Gustafson [Affinito] has written books on forgiveness as a psychologist and a book on the fictional life story of the biblical Job’s wife. Since COVID-19 began, she has published “My Father’s House” and “This Sucks! I Want to Live.”

 

Gustafson [Affinito] felt the urge to write “My Father’s House,” which is the story of her family’s life in the form of a novel. She had spent years researching the book. Her sister was worried that she wouldn’t portray their father well, but according to Gustafson [Affinito], that would be difficult to do because he was a very special man.

 

Reviews (10)

10 Comments

  1. Lyn February 14, 2021 at 3:51 pm .

    In the opening scene the writer immediately drops you back into the past with such vivid detail that you feel as if the story is being narrated for a feature film. You can smell the baking bread. You can feel the Mother’s pain as she prepares for her son’s departure. The cultural references of the author’s Swedish-American upbringing is interesting, and it was fascinating to read about a completely different historical period of time so opposite of how we live in today’s word. That the author once sat on a rooftop as a child- on the lookout for enemy planes- and now sits at a desk typing on her computer to bring us this beautifully written story.

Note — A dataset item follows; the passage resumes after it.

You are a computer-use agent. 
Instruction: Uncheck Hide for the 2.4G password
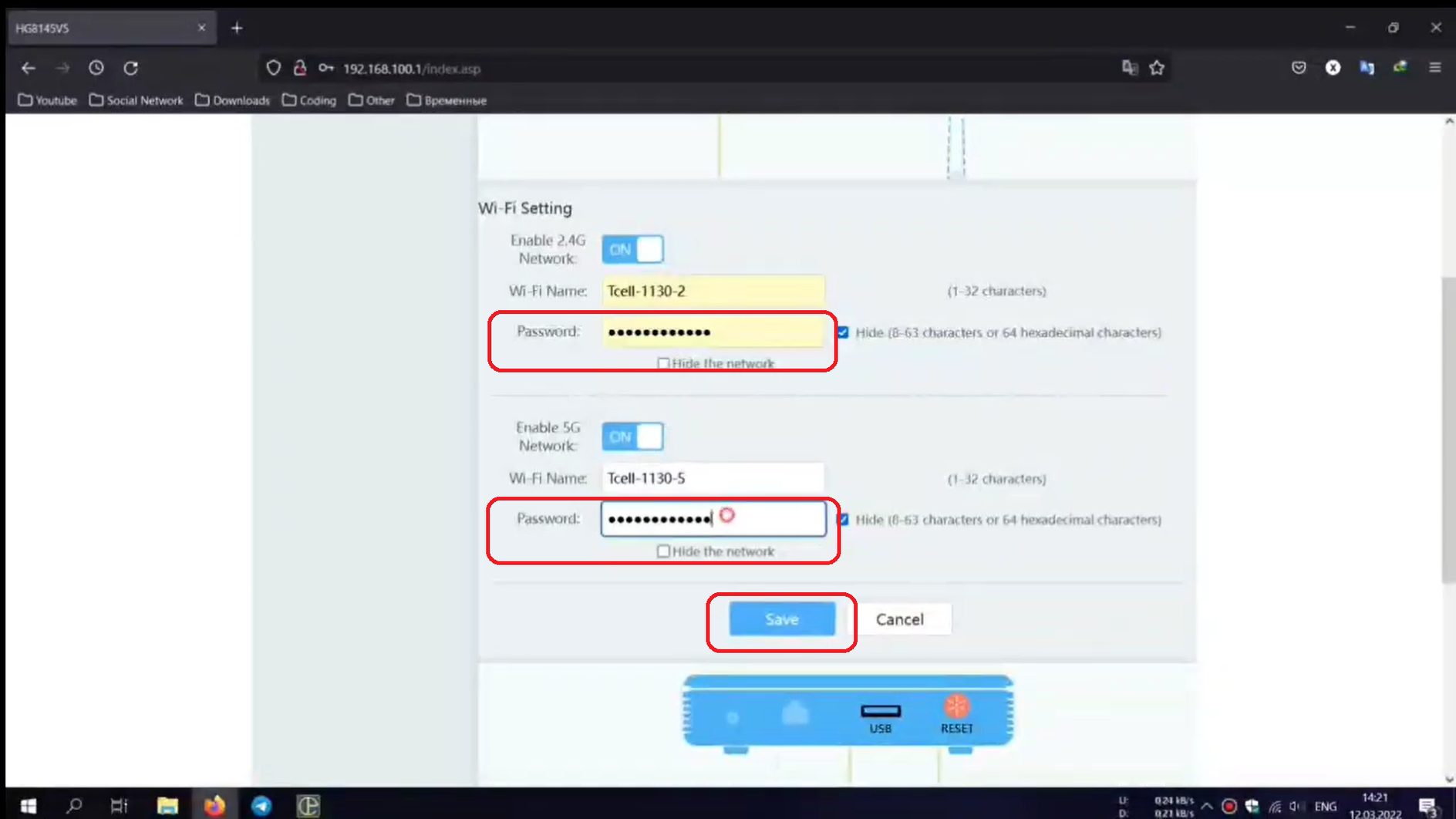pos(843,332)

  2. Leelah Saachi December 28, 2020 at 3:03 pm .

    I SEE THIS AS A BLOCK BUSTER MOVIE

    At the end of the book, I thought that if Metro Golden Meyer hooked this, it would be a block buster. The characters are lovingly and distinctly portrayed with all their strengths and foibles, and their development through times of war, depression and into the seventies. I grew fond of Father Carl – born in 1880 and emigrating from Sweden 1910.

    For this Norwegian reviewer it was overwhelming to try to remember all the names of the characters – but still I found myself reading in bed at 04 am, wondering about how Jennie and the family would cope with her “sensibilities” – I will not tell the readers how that went. Among the clear descriptions of life in these times,It was such a clear and loving tale of how too much consideration can devastate a persons life. “Let’s not borrow trouble” was the fathers adage, it seems the family adapted it too – as we humans do, with grave consequences.

    Mona’s professorate in Psychology and her interventions created a strong and dramatic change in the family – the last chapters were a great eye-opener of what happens when the cat in the sac gets out – and the fresh new air pours in.

    4 stars – reflecting the bit overwhelming number of names and relationships.
    I feel well fed after reading it.
    And grateful

    Leelah Saachi

    Writer

  3. Judy Gunther December 18, 2020 at 2:21 pm .

    I found “My Father’s House, by Mona Gustafson to be an honest and, sometimes profound, look at the complexities of family ancestors, and the following generations as they come to America from their native Sweden.

    Their story was a catalyst for me in my observation of my family as they immigrated from Ireland, Scotland and Germany holding fast to cultural traditions, faith and a strong value system. How they all emerge as individuals in a new and changing world is quite a reward to the reader from this gifted author.